Apparently, about 50% of the biopsies are clean after the first round. Someone told Jerry that the 2nd biopsy is clean about 40% of the time.

I said, "What do they do if the second one is dirty, too?"

"They wouldn't tell me," Jerry replied.

Hmm.

Please pray for Jerry that this second round will work for him. When you have to continue the chemo, it means that for another 7-10 days--or perhaps more--no damage to your body will heal. Every small malady is cumulative. No surgery is possible for any problem. It's really rough.

Really, please pray for him. There are a lot of you praying for me. I'm assuming that by now, my biopsy is a foregone conclusion, clean or dirty. Because so much prayer's been offered on my behalf, God's already mapped a path for me.

Jerry doesn't have the same support.

Hair and Biopsies

Jerry told me that one of the nurses who'd been here since '94 told him that she was hoping the best, but that she knew before he went for his biopsy that it wouldn't be clear. She said it was because all his hair hadn't fallen out.

He has a standard male balding pattern, starting from the back of his head, which is obviously new because the skin's so white compared to the rest of his body. The hair on top is very, very thin. I, on the other hand, have lost no hair at all.

Jerry claims the nurses agree that you can tell how the chemo's working by how much hair you lose.

That doesn't make much sense to me, but since I haven't lost a single strand, I'd better hope that doesn't matter. It seems a better indication of effectiveness that the chemotherapy shrank to nothing the two larger tumors on my back, the incipient one on my right clavicle, and the one growing in my upper lip.

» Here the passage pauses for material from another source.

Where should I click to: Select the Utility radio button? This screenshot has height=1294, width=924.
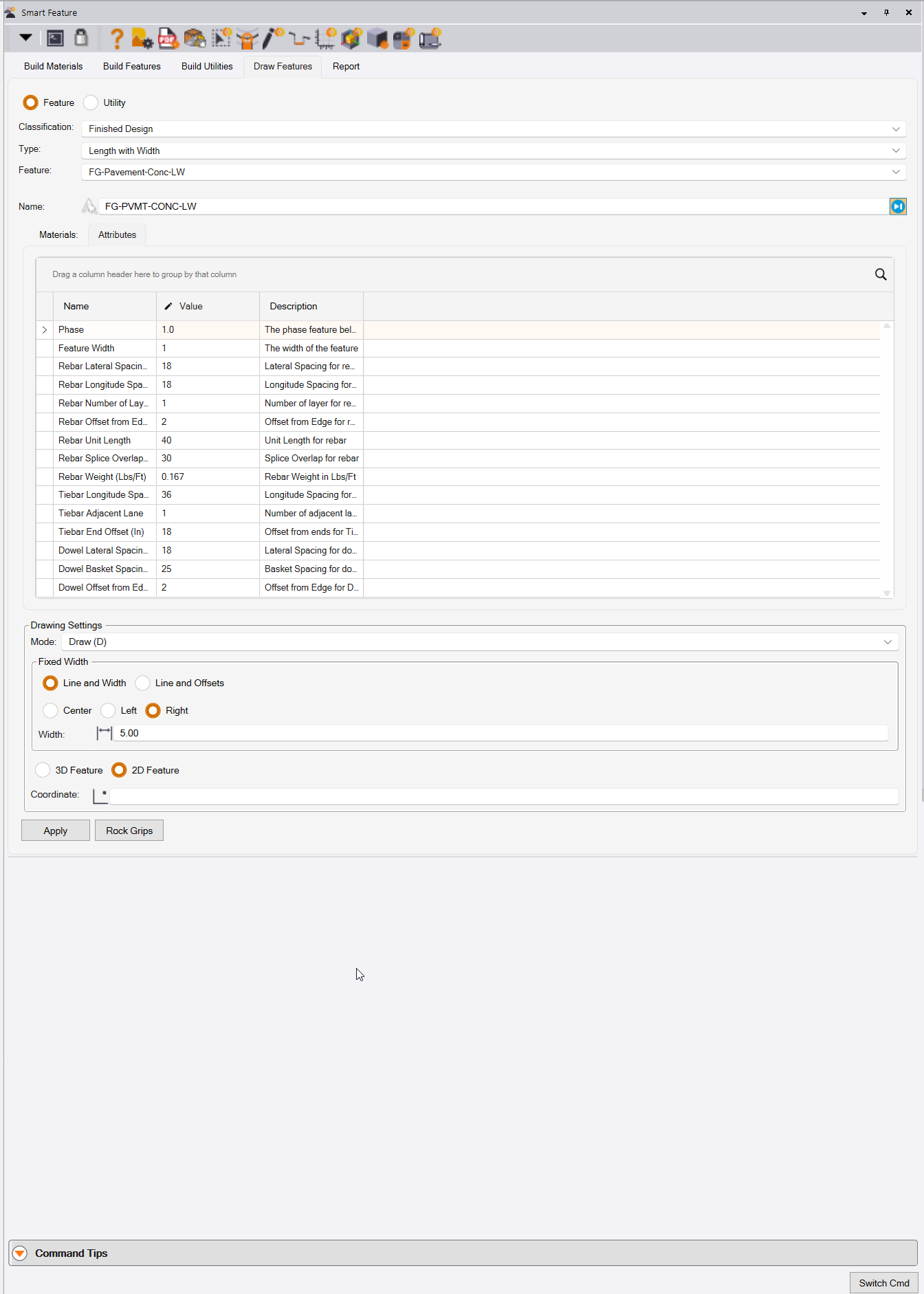click(x=91, y=102)
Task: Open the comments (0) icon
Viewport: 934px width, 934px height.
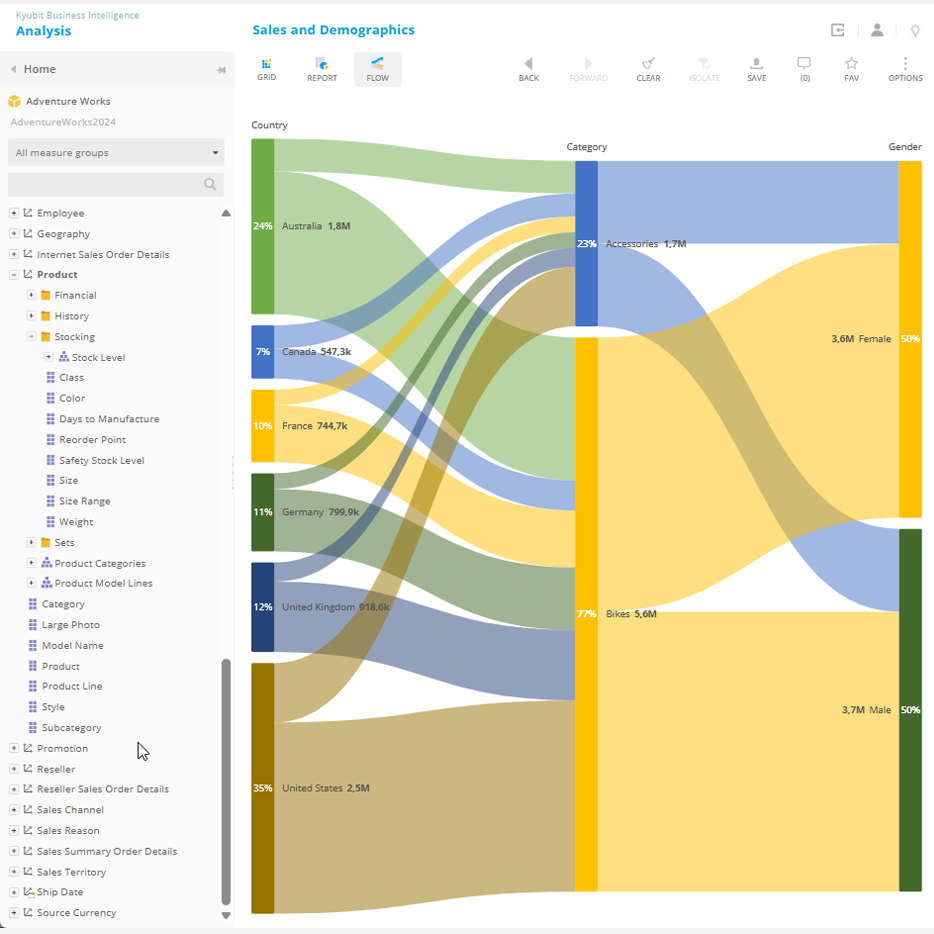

Large family means lots of visitors!

It's actually odd that I haven't lost any hair, though. One of my chemotherapies has hair loss as its most common side effect: "Hair loss (in 20%-70% of patients) may be partial or complete hair loss."

Doesn't 20% to 70% seem like an awful wide gap? They couldn't narrow it down better than that?

But I have another one that his this listed as a side effect: "Hair loss on the scalp or elsewhere on the body (called alopecia). Most patients do lose some or all of their hair during their treatment. But your hair will grow back after treatment is completed."

So let's hope the tie between hair loss and a clean biopsy is nonsense.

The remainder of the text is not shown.